## Prompt
Locate the word "screenshot" in the data below, then copy every line that holds it.

Start of Block

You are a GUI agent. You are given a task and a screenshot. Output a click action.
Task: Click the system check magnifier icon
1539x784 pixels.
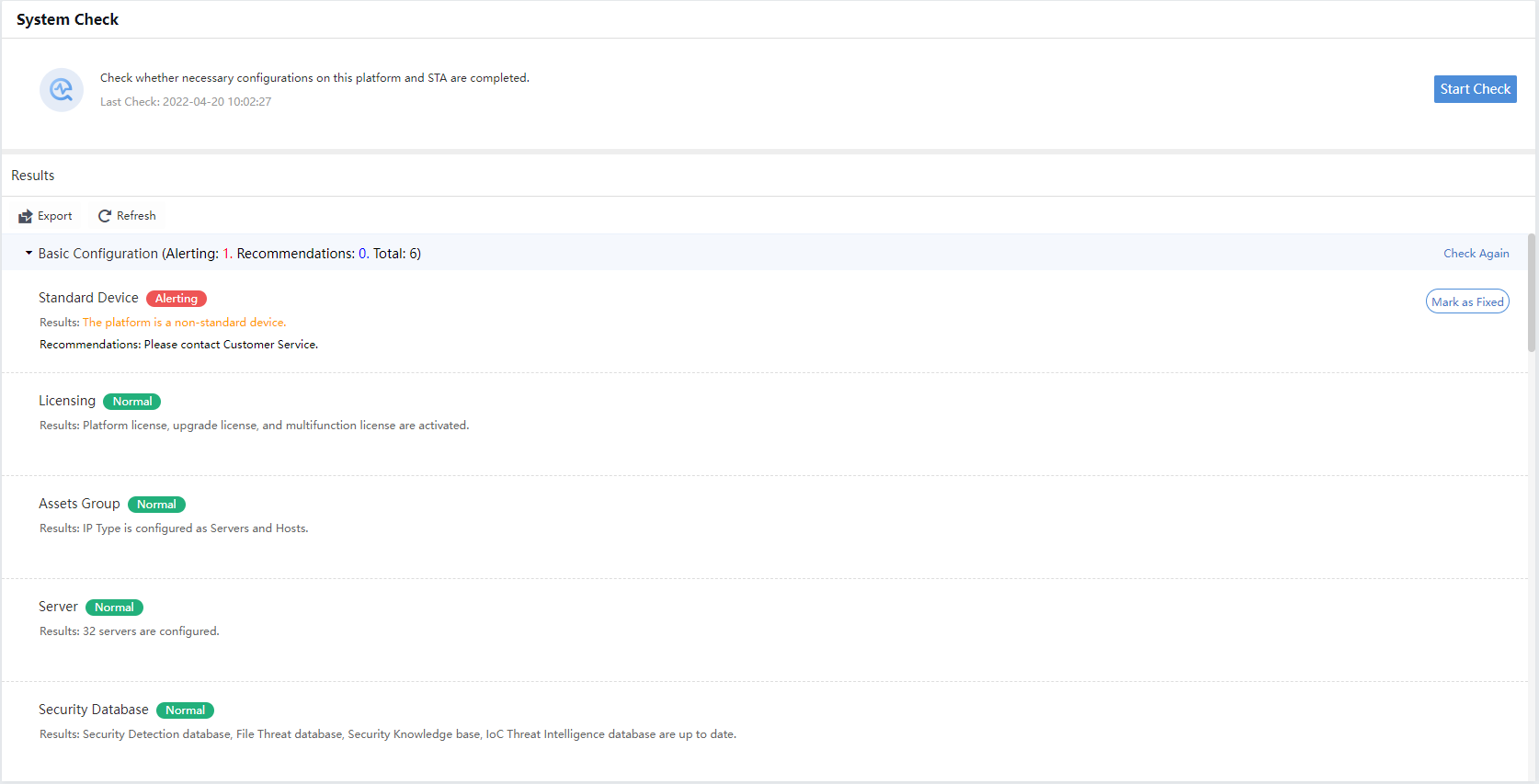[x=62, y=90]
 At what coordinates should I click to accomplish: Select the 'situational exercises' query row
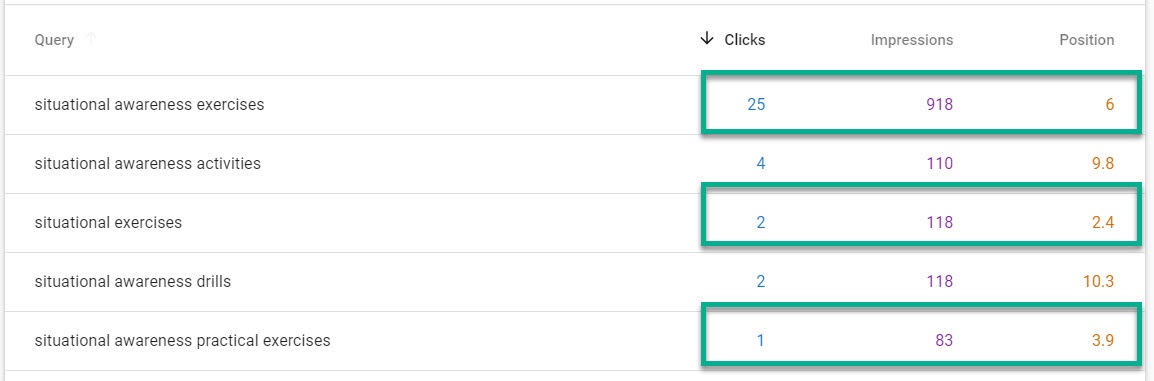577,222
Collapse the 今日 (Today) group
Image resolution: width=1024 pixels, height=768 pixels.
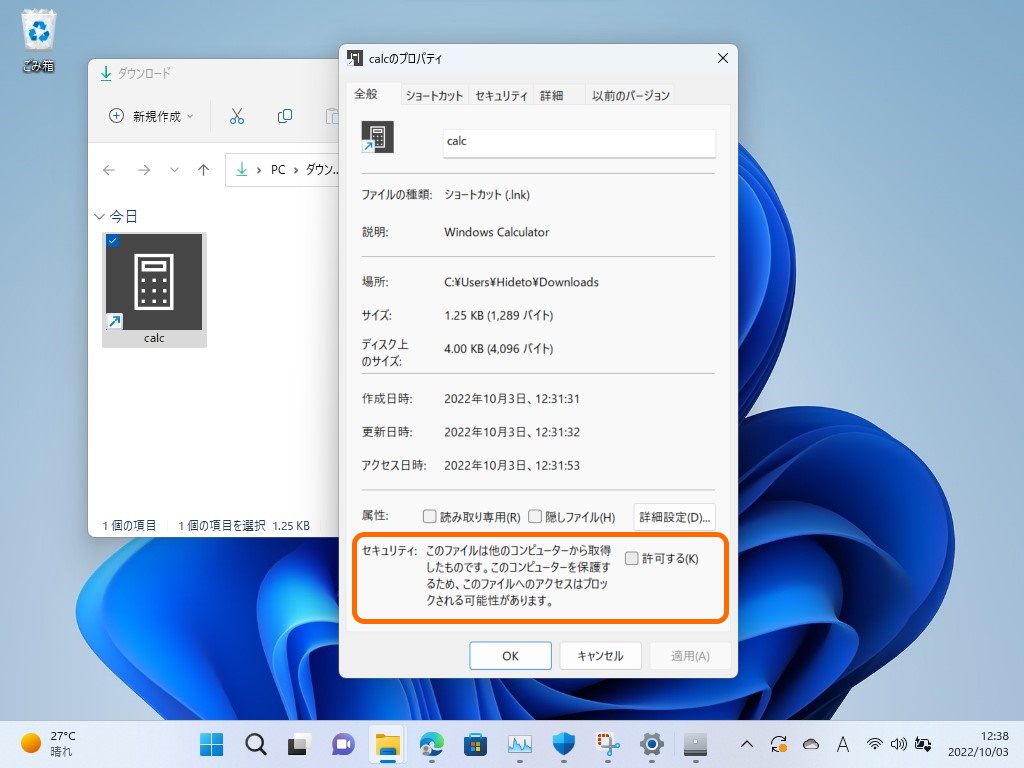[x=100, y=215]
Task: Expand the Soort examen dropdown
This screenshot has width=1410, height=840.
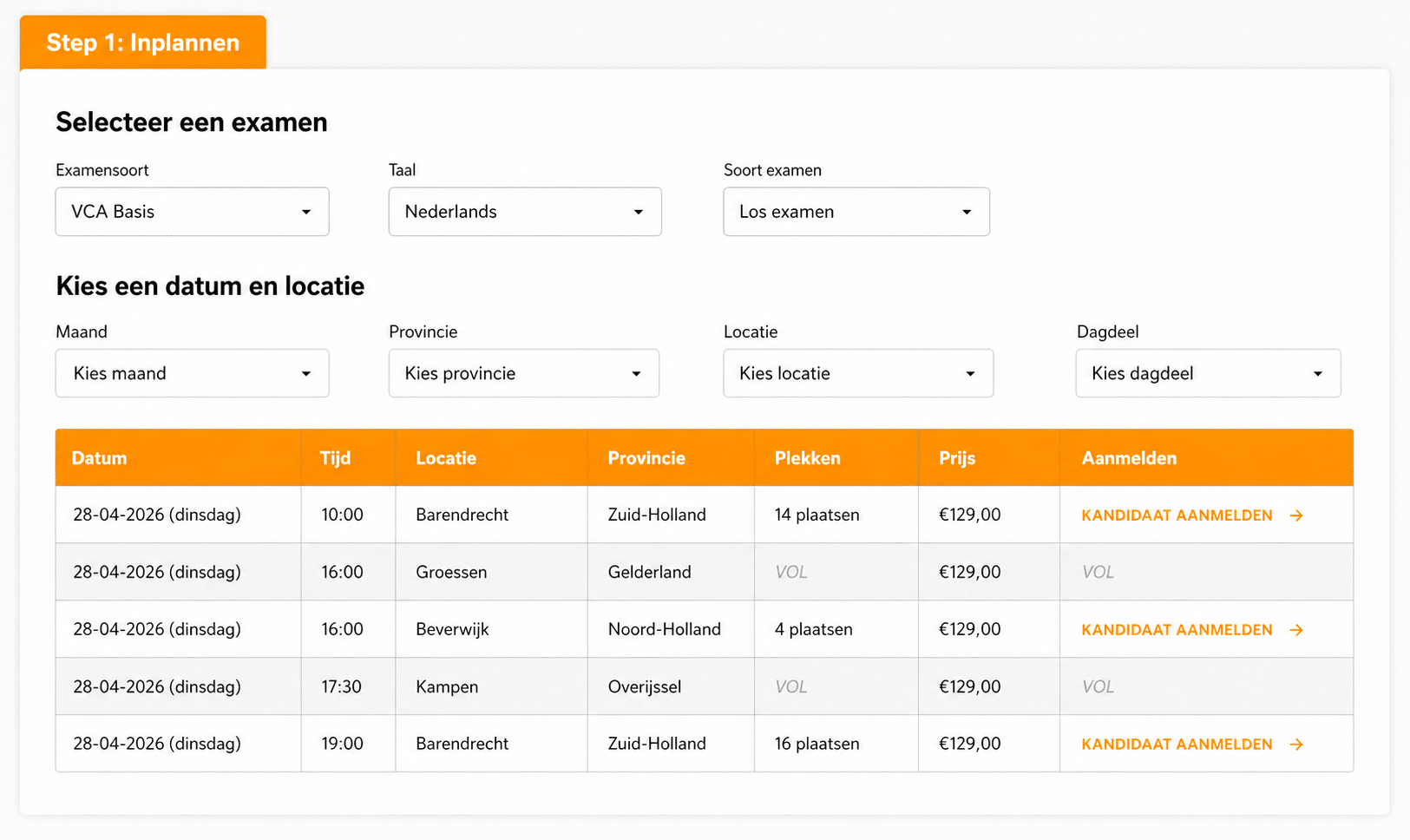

End of Block

## Exercise output
You are a GUI agent. You are given a task and a screenshot. Output a click action.
This screenshot has width=1410, height=840.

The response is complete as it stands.